──────── Raw data ────────

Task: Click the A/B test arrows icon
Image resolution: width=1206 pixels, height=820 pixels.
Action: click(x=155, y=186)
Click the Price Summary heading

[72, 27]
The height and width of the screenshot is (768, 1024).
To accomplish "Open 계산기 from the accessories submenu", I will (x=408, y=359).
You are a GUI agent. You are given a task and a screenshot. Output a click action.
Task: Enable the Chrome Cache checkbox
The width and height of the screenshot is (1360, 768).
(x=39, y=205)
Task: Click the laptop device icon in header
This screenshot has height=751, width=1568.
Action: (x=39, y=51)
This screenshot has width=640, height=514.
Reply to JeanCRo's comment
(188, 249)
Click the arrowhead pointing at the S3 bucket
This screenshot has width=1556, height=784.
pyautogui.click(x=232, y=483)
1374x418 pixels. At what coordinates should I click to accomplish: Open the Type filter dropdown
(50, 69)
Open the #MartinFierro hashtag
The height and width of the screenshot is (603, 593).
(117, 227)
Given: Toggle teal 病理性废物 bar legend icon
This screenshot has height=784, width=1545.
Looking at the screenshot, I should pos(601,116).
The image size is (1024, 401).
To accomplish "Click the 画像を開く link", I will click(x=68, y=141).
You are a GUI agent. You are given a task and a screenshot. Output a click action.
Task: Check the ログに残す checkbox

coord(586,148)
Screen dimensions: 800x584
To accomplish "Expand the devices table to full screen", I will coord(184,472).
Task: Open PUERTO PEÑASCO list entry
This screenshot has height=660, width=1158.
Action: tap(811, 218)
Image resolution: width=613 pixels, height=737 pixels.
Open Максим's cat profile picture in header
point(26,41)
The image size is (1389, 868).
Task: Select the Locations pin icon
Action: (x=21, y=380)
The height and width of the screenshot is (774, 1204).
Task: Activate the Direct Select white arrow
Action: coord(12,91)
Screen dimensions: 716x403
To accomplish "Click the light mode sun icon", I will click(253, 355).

────────

### Directions for this task
Using the word "will" as the filter, copy each matching line from the material.

### Result of this exercise
To accomplish "Open 계산기 from the accessories submenu", I will (x=408, y=359).
To accomplish "Click the 画像を開く link", I will click(x=68, y=141).
To accomplish "Expand the devices table to full screen", I will coord(184,472).
To accomplish "Click the light mode sun icon", I will click(253, 355).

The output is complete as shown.